## WORK REQUIRED
Everything in the data below except the pictures must be repeated word for word.

--- SUPPLIED RECORDS Enclosed Below ---

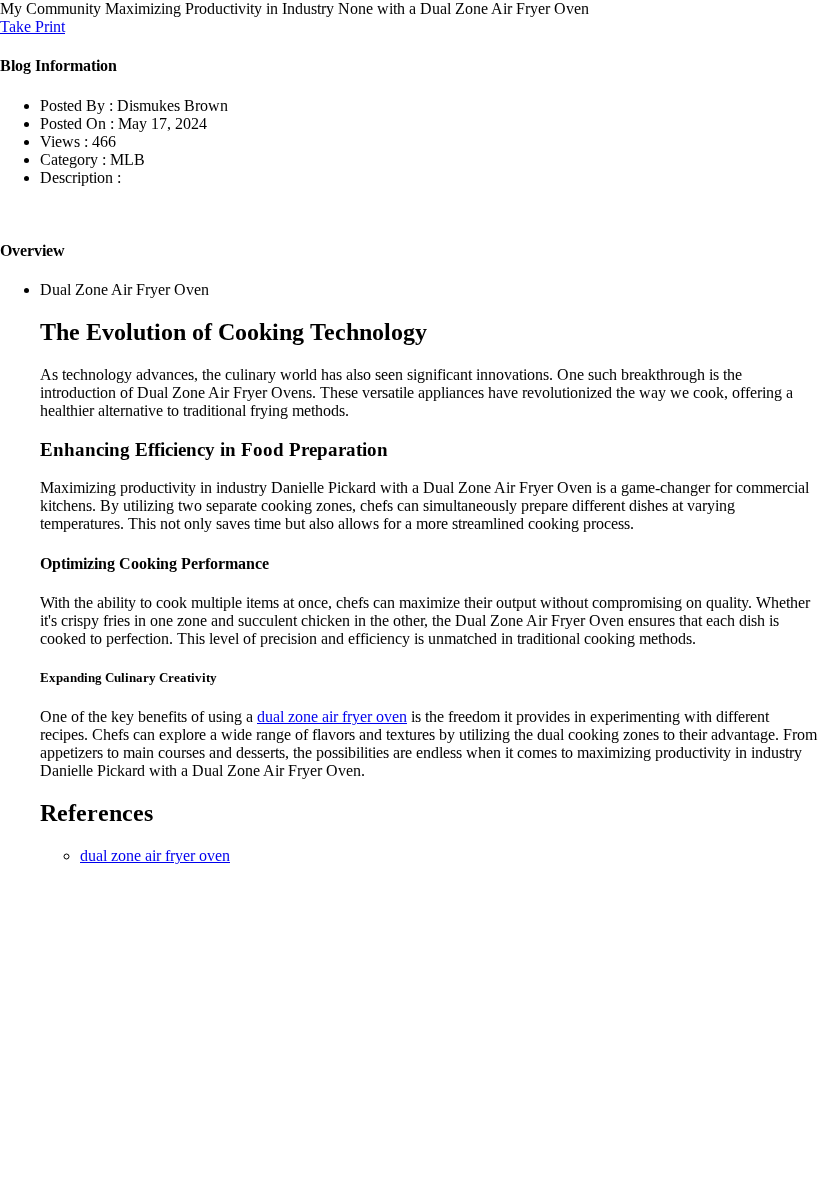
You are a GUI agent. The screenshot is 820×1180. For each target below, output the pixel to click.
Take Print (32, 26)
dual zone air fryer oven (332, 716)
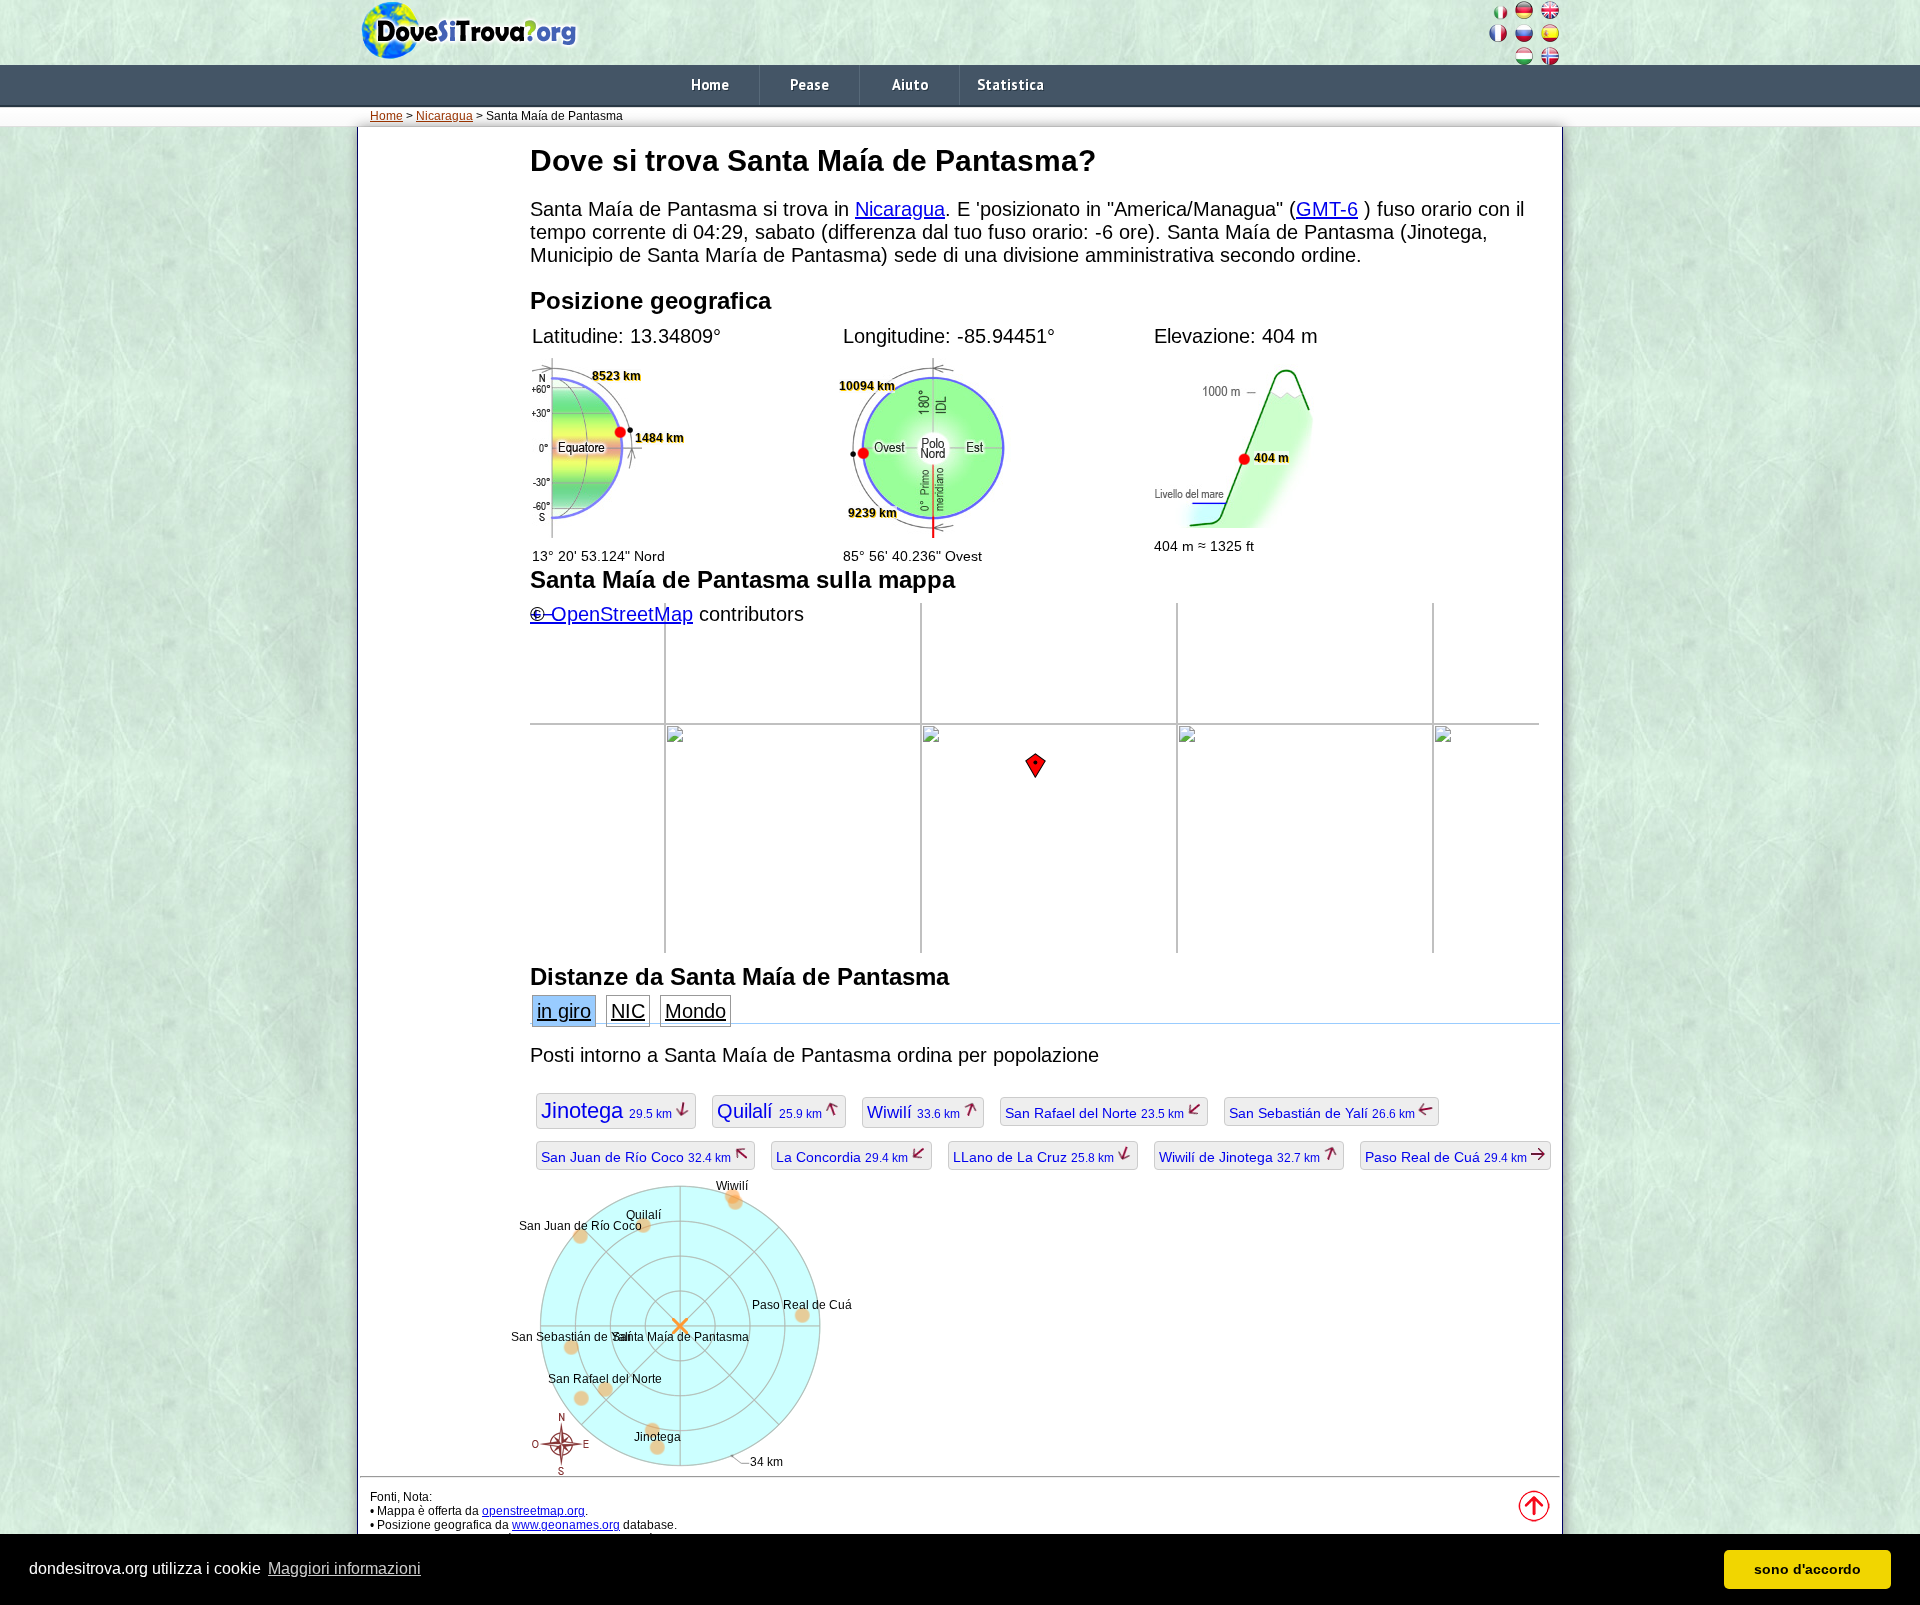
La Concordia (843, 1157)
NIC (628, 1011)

--- End of Enclosed SUPPLIED RECORDS ---

## EXERCISE OUTPUT
You are a GUI agent. The screenshot is 820×1180. For each target below, output the pixel to click.
Take Print (32, 26)
dual zone air fryer oven (332, 716)
La Concordia (843, 1157)
NIC (628, 1011)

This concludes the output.